▶ _Information_
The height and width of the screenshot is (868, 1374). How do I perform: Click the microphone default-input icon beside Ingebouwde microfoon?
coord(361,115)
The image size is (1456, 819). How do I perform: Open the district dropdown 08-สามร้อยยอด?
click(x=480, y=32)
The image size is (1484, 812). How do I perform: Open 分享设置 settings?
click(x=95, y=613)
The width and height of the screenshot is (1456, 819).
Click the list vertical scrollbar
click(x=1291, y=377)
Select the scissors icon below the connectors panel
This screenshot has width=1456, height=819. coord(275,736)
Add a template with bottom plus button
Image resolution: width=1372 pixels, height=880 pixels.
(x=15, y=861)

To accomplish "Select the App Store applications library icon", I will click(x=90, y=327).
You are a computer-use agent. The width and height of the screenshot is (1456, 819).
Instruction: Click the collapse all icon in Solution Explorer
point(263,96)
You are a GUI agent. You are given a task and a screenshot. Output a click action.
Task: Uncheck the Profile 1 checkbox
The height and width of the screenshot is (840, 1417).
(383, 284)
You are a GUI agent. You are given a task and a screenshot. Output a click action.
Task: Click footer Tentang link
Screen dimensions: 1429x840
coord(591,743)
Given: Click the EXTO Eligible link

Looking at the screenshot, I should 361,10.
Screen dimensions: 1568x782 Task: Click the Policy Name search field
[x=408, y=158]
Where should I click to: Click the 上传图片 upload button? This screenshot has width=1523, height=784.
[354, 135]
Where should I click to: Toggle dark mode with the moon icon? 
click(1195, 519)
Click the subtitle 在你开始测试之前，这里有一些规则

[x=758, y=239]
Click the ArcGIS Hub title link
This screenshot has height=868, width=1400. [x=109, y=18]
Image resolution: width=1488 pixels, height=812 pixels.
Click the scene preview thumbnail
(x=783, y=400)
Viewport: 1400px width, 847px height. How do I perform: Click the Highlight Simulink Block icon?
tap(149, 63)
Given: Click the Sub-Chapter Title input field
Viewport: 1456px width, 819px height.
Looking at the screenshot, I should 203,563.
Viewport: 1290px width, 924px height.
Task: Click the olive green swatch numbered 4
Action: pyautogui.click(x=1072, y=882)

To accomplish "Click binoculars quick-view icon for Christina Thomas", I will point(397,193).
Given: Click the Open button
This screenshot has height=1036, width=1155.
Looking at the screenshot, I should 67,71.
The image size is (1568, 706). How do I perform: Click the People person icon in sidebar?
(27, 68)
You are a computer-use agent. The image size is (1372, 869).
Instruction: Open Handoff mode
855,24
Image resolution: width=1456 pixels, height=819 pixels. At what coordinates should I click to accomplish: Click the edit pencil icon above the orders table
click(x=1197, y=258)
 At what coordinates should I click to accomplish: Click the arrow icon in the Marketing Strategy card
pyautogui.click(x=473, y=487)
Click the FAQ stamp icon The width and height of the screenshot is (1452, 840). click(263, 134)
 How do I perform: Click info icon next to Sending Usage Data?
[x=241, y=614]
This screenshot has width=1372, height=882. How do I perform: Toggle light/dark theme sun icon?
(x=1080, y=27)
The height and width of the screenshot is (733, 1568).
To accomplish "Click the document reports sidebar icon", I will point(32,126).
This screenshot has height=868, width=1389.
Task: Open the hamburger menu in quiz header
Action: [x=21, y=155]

▶ _Exercise aim_
What you return must match the listing exactly, with nothing missing.

▶ _Response_
The height and width of the screenshot is (868, 1374). How do I perform: Click the microphone default-input icon beside Ingebouwde microfoon?
coord(361,115)
The image size is (1456, 819). How do I perform: Open the district dropdown 08-สามร้อยยอด?
click(x=480, y=32)
The image size is (1484, 812). How do I perform: Open 分享设置 settings?
click(x=95, y=613)
The width and height of the screenshot is (1456, 819).
Click the list vertical scrollbar
click(x=1291, y=377)
Select the scissors icon below the connectors panel
This screenshot has width=1456, height=819. coord(275,736)
Add a template with bottom plus button
Image resolution: width=1372 pixels, height=880 pixels.
(x=15, y=861)

To accomplish "Select the App Store applications library icon", I will click(x=90, y=327).
You are a computer-use agent. The width and height of the screenshot is (1456, 819).
Instruction: Click the collapse all icon in Solution Explorer
point(263,96)
You are a GUI agent. You are given a task and a screenshot. Output a click action.
Task: Uncheck the Profile 1 checkbox
The height and width of the screenshot is (840, 1417).
(383, 284)
You are a GUI agent. You are given a task and a screenshot. Output a click action.
Task: Click footer Tentang link
Screen dimensions: 1429x840
coord(591,743)
Given: Click the EXTO Eligible link

Looking at the screenshot, I should 361,10.
Screen dimensions: 1568x782 Task: Click the Policy Name search field
[x=408, y=158]
Where should I click to: Click the 上传图片 upload button? This screenshot has width=1523, height=784.
[354, 135]
Where should I click to: Toggle dark mode with the moon icon? 
click(1195, 519)
Click the subtitle 在你开始测试之前，这里有一些规则

[x=758, y=239]
Click the ArcGIS Hub title link
This screenshot has height=868, width=1400. [x=109, y=18]
Image resolution: width=1488 pixels, height=812 pixels.
Click the scene preview thumbnail
(x=783, y=400)
Viewport: 1400px width, 847px height. How do I perform: Click the Highlight Simulink Block icon?
tap(149, 63)
Given: Click the Sub-Chapter Title input field
Viewport: 1456px width, 819px height.
Looking at the screenshot, I should 203,563.
Viewport: 1290px width, 924px height.
Task: Click the olive green swatch numbered 4
Action: pyautogui.click(x=1072, y=882)

To accomplish "Click binoculars quick-view icon for Christina Thomas", I will point(397,193).
Given: Click the Open button
This screenshot has height=1036, width=1155.
Looking at the screenshot, I should 67,71.
The image size is (1568, 706). How do I perform: Click the People person icon in sidebar?
(27, 68)
You are a computer-use agent. The image size is (1372, 869).
Instruction: Open Handoff mode
855,24
Image resolution: width=1456 pixels, height=819 pixels. At what coordinates should I click to accomplish: Click the edit pencil icon above the orders table
click(x=1197, y=258)
 At what coordinates should I click to accomplish: Click the arrow icon in the Marketing Strategy card
pyautogui.click(x=473, y=487)
Click the FAQ stamp icon The width and height of the screenshot is (1452, 840). click(263, 134)
 How do I perform: Click info icon next to Sending Usage Data?
[x=241, y=614]
This screenshot has width=1372, height=882. How do I perform: Toggle light/dark theme sun icon?
(x=1080, y=27)
The height and width of the screenshot is (733, 1568).
To accomplish "Click the document reports sidebar icon", I will point(32,126).
This screenshot has height=868, width=1389.
Task: Open the hamburger menu in quiz header
Action: [x=21, y=155]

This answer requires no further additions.